In October, though, he moved into a flat in Bethnal Green. That’s because he spends most of his time now in the UK.

‘It’s the epicentre of stand-up,’ Capurro declares. England beckoned with increasing insistence from the moment he won the Perrier best Newcomer Award in 1994. His stand-up is more tailored to British audiences than American ones. ‘Now I own a property. My family is nice to me. They’re actually chatty and kind. Like I’m valid, and important enough to share their divorce details with, because I’ve bought a shower curtain. I’m intrigued what might happen when I buy a car, as I must, just to avoid British Rail on Sundays. Maybe my stepmother will finally reveal the location of her eldest son, who disappeared seven years ago. I liked him. He never spoke, and I think he might have been autistic, but he had an unintentionally gay moustache and big thighs. Do you see where I’m going with this? My financial prowess might lead to a reunion with the one man I’ve ever truly loved, and the only man I’ve ever chased who won’t have the physical strength to fight back.’

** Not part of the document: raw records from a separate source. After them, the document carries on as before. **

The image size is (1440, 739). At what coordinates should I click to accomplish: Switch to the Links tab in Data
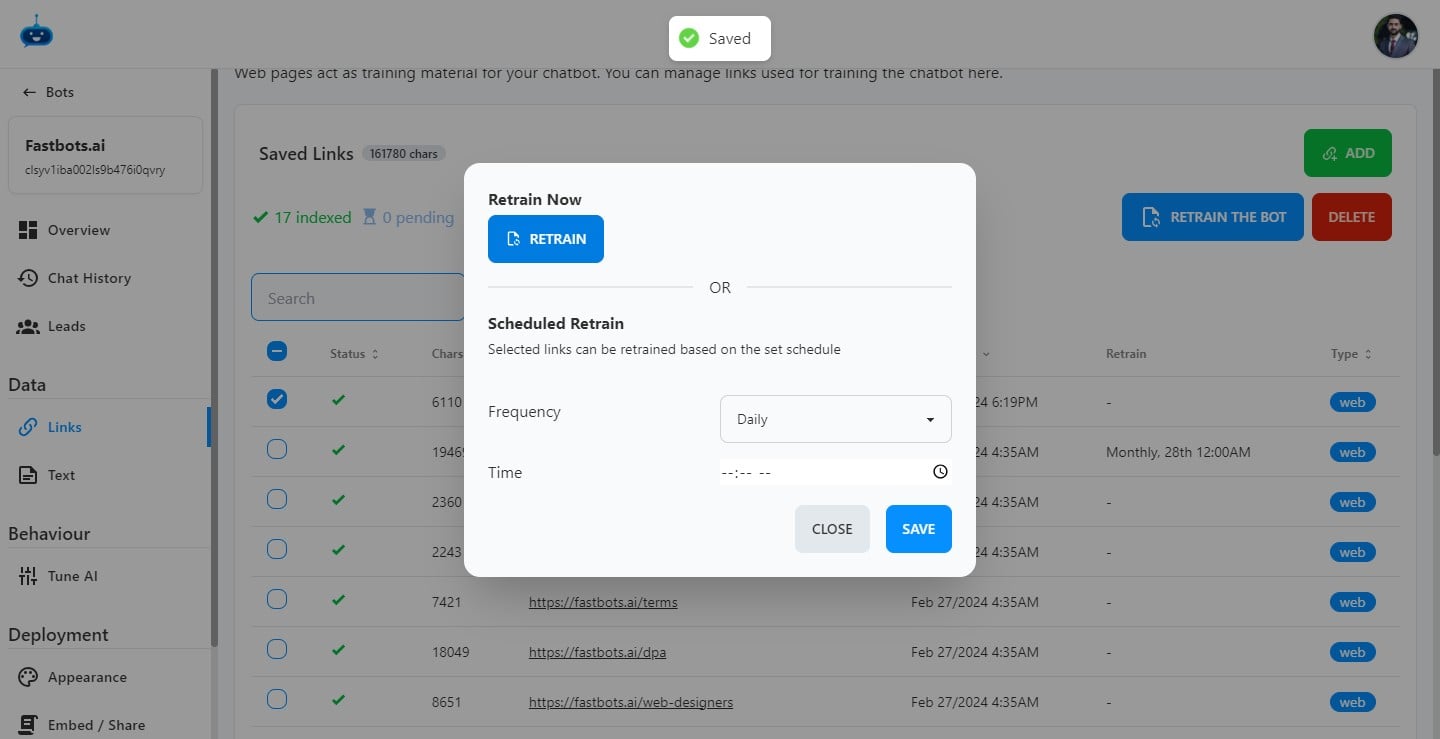pyautogui.click(x=66, y=427)
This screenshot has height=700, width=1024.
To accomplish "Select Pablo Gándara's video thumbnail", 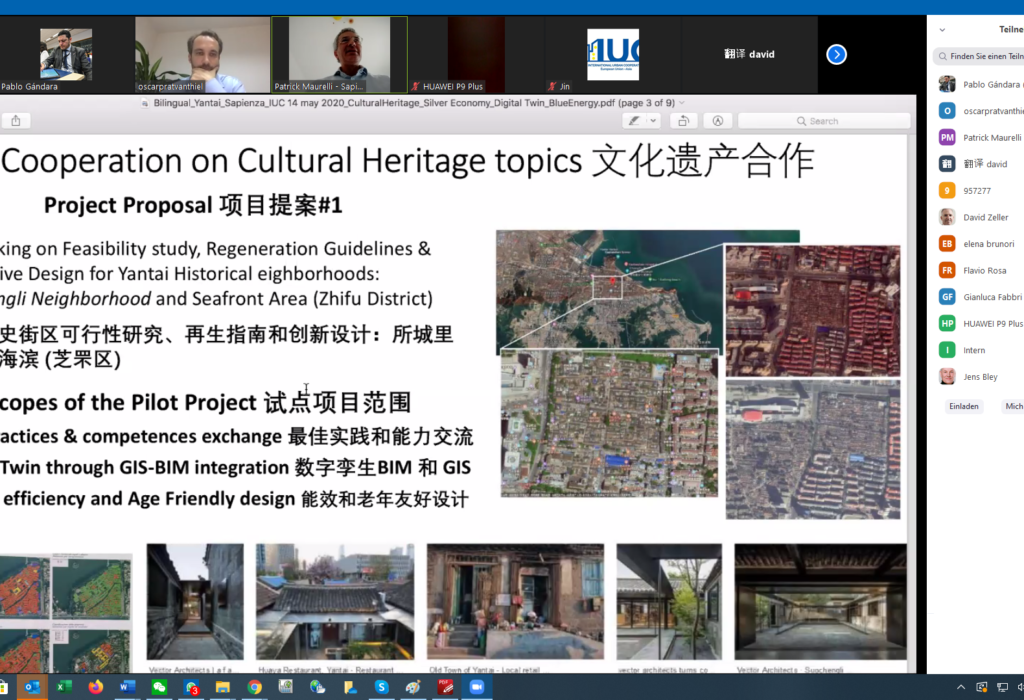I will point(66,55).
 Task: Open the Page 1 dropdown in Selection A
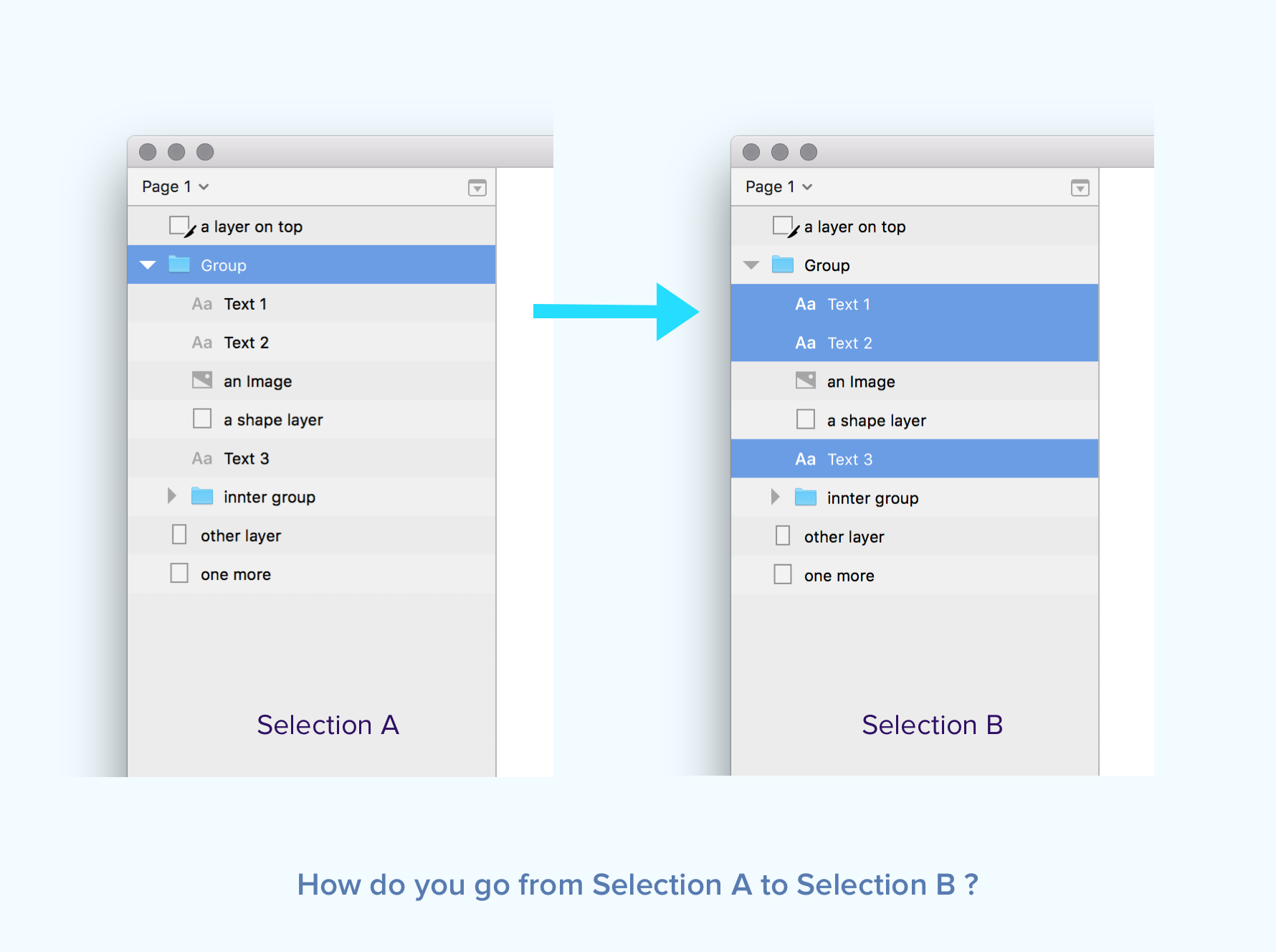(x=175, y=186)
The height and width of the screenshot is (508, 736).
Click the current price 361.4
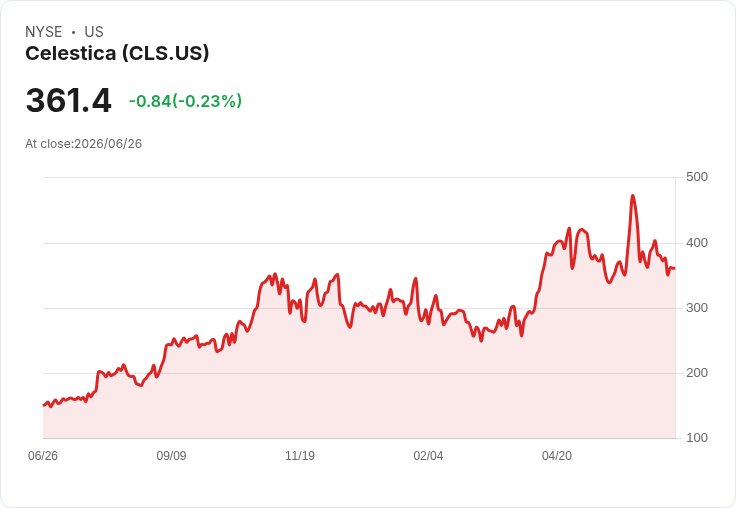69,100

On Monday, at Soho Theatre, Capurro starts on a six-night run of his stand-up show ‘Yankee Dog Pig’. ‘I’m discussing slightly volatile subjects,’ he concedes. ‘I want to joke about racial hatred and martyrdom without taking a side. I want to reveal political hypocrisy. And tell a lot of dick jokes. I’m sure I’ll cover Blair. He’s an endless source of misinformation. His apology for the way Saddam was killed was a masterclass in hyperbole. Criticising the noose as cruel, after Blair has murdered so many needlessly and brutally, is both sociopathic and rather sweet, in a frightfully bloodcurdling way. But then the British government is one huge contradiction, constantly scrambling like a fallen cripple reaching for his wheelchair.’

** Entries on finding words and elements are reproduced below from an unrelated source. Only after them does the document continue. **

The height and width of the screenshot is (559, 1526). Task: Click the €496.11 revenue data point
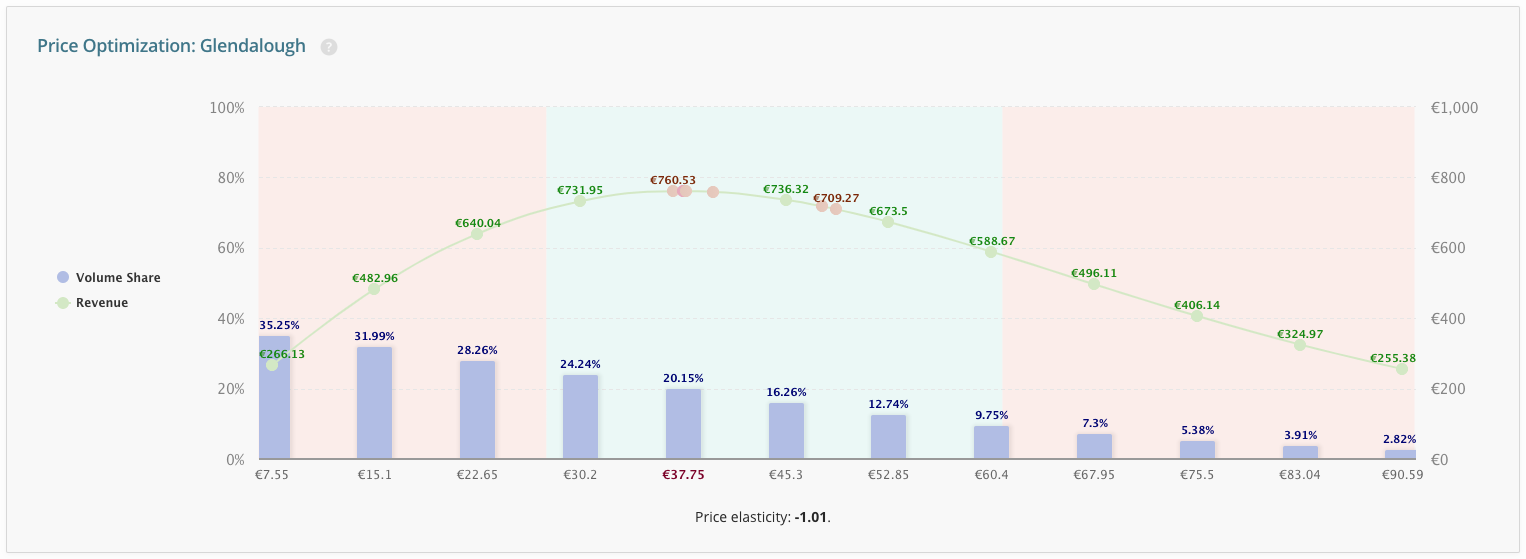click(1094, 284)
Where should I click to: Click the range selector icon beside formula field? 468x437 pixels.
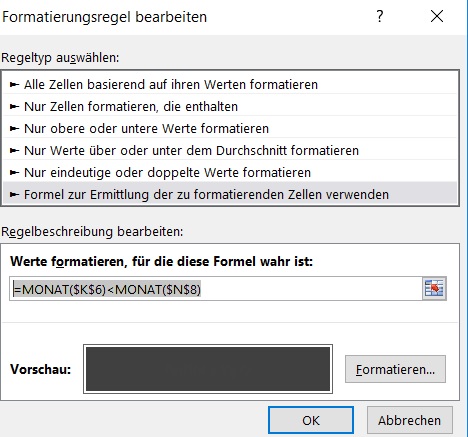click(434, 288)
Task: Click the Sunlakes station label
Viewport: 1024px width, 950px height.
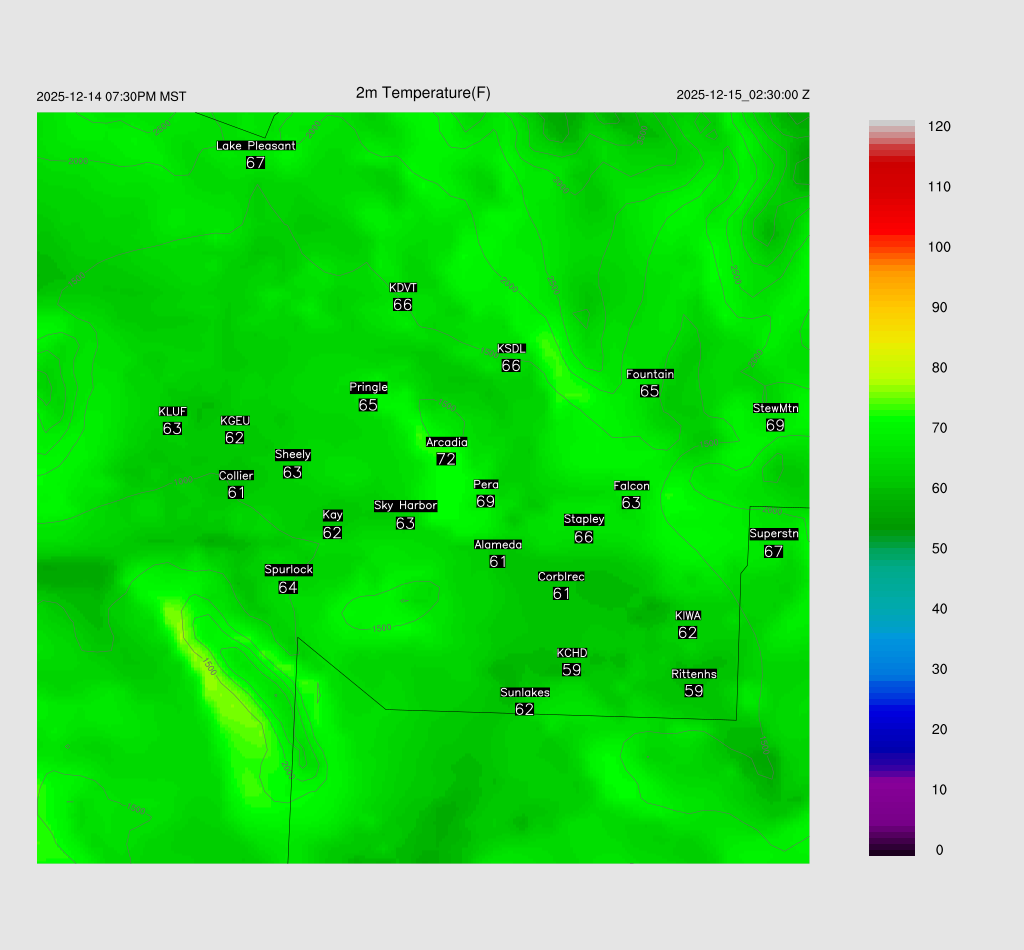Action: tap(525, 693)
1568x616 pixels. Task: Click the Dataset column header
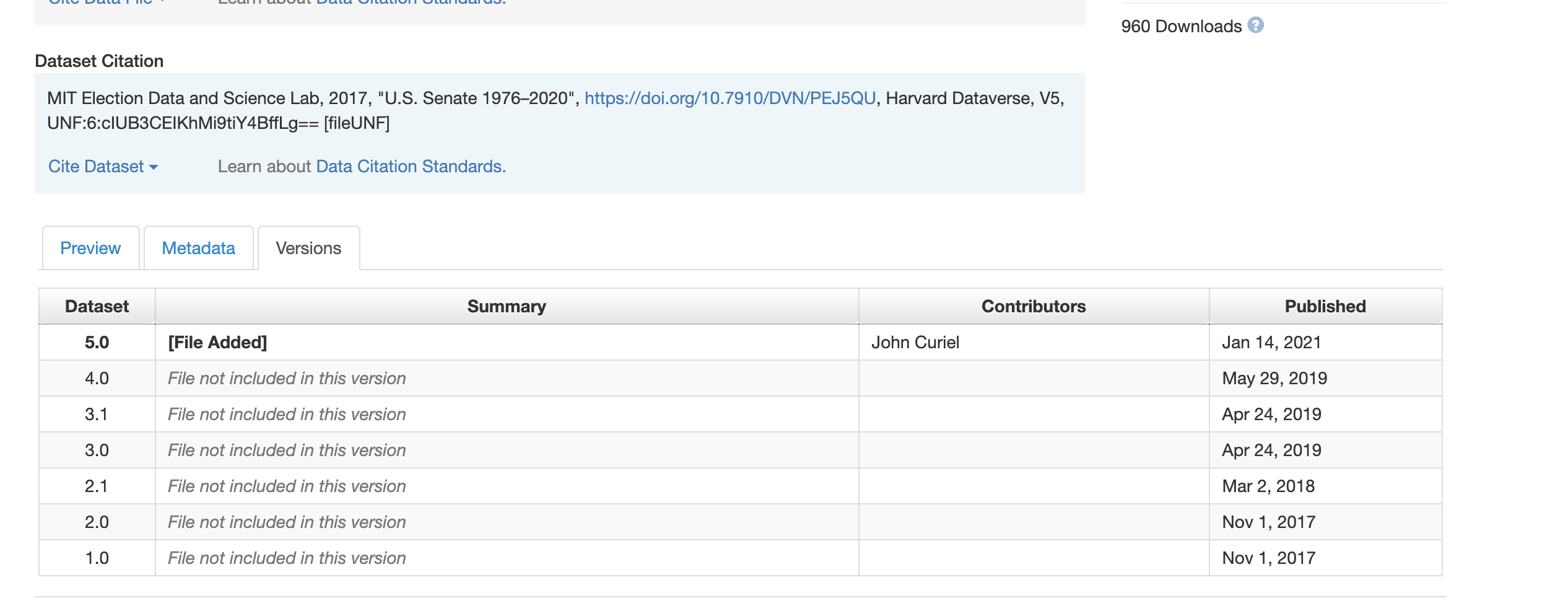coord(97,307)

Capurro remains unrepentant about the shit he stirs with his observations. Any further thoughts about the Australian furore? ‘I think it was the masturbatory hand gesture while staring at Christ on the cross that made those in the outback squirm. But it’s good for them, like a cold morning swim.’ Last year’s problems in Cape Town? ‘The queers hate themselves there. They’ve got AIDS up to the eyeballs and a culture that despises homo sex.’ The worldwide consternation? ‘When people pay for the show, they get a show, anal warts and all.’ He’s concerned about one thing. ‘I talk a lot about money and power because I want some. I have a mortgage now and I’m terrified everything will be taken from me and I won’t be able to make fun of who I want when I want.’